The Culture of Piracy - aw3c2
http://www.shamusyoung.com/twentysidedtale/?p=7327

======
_delirium
I don't think the disappearance of the "made by actual people" team feel is
accidental: AAA games these days _aren't_ made by a smallish team of people
that you can actually portray to the user. The user thinks they're made by
giant faceless corporations because they _are_ ; there are literally hundreds
of people, with multiple layers of management, who produce most modern AAA
games. It's not like the System Shock team, or the mid-90s id team.

------
stse
This is somewhat interesting from a "games are losing their soul" perspective,
but at least five years late. Also game piracy isn't new and has mostly been
"solved" by consoles and online multiplayer.

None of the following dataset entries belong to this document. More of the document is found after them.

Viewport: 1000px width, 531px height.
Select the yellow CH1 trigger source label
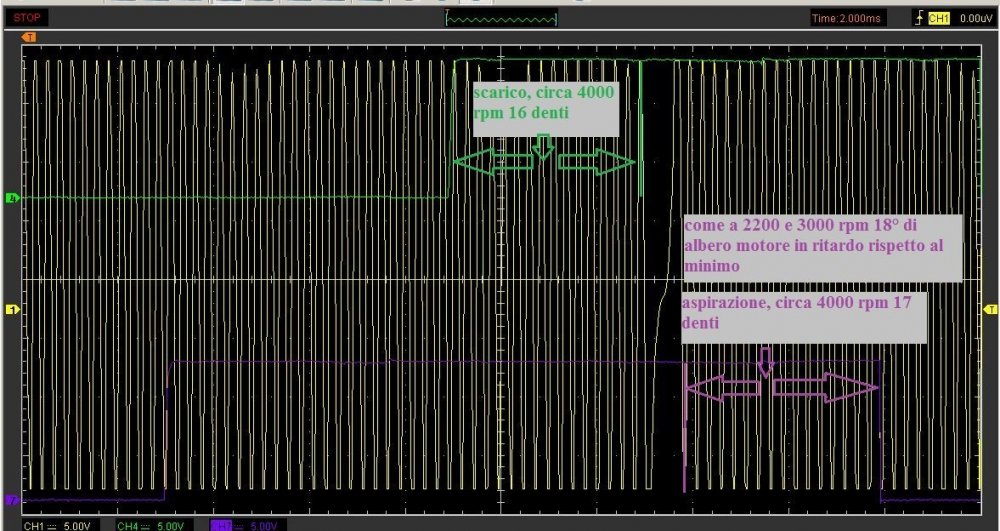940,18
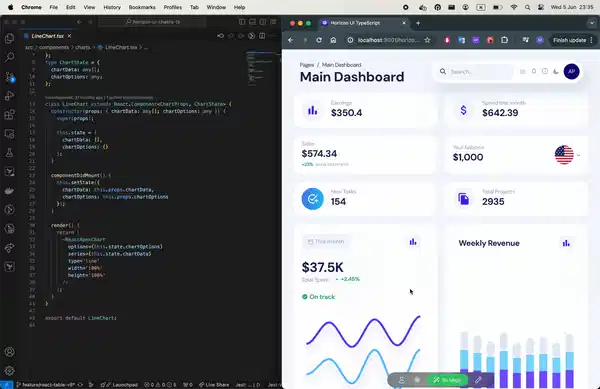This screenshot has height=389, width=600.
Task: Click the Live Share status bar button
Action: click(214, 385)
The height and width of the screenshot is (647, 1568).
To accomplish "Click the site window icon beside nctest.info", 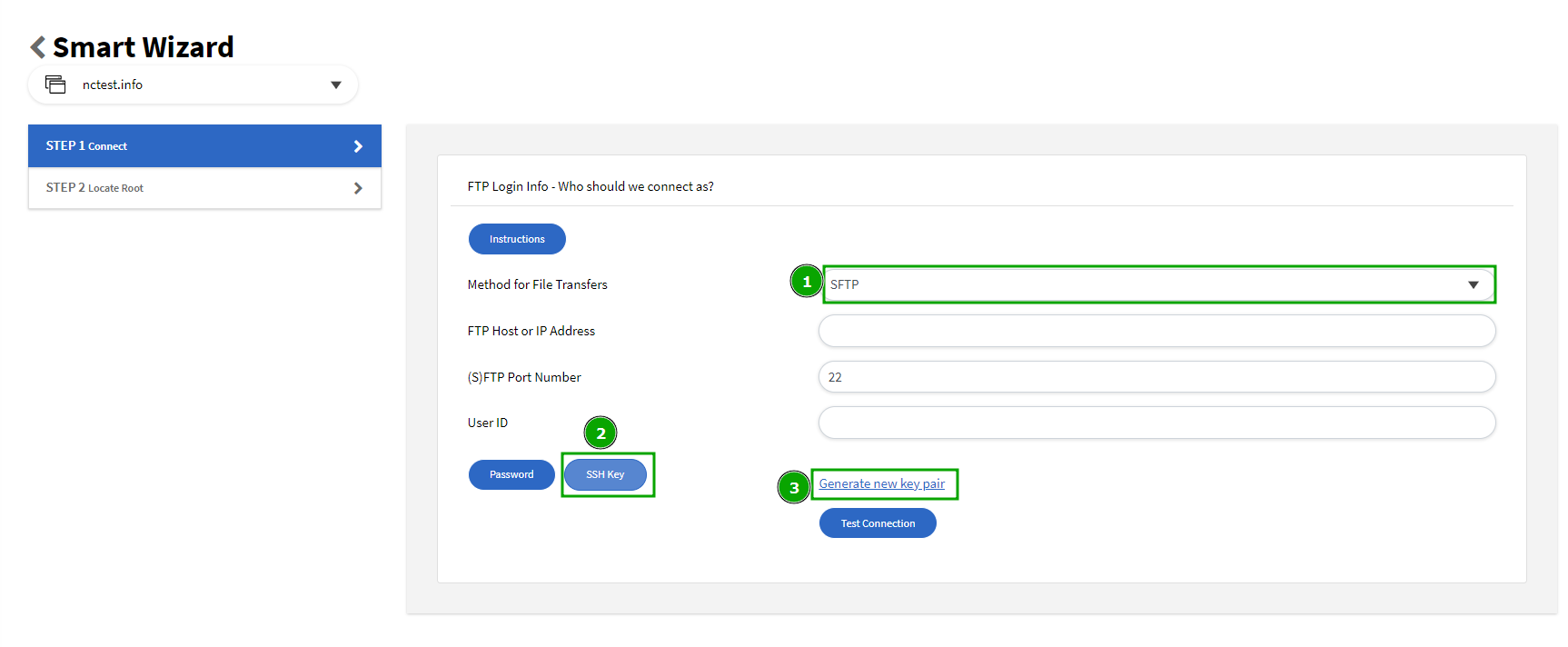I will pos(55,85).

Ps. Calling copyright infringement "stealing" still makes you seem, at best,
uneducated.

------
kiba
I have a deep interest in keeping my competitors hating the pirates and going
apeshit on them.

Meanwhile, I labor in obscurity hoping to one day prove my entrepeneural
theory about copyright.

What I see here is pirates indicating market failure created by government
intervention. The only way to beat pirates is to destroy the needs for them.
That's why you rarely if ever see open source software pirated.

If I ever succeeded in my entrepeneural ambition, I have destroy the video
game industry and prove to be one of the most evil capitalist on the planet.
:)

------
patio11
You can try to convince pirates to stop stealing stuff... or you can put the
stuff in a system which you control and then use technology that essentially
worked fine thirty years ago for controlling access to it. I know which one
I'm betting on.

Client/server means you fear piracy of the client about as much as 37Signals
fears someone downloading Firefox.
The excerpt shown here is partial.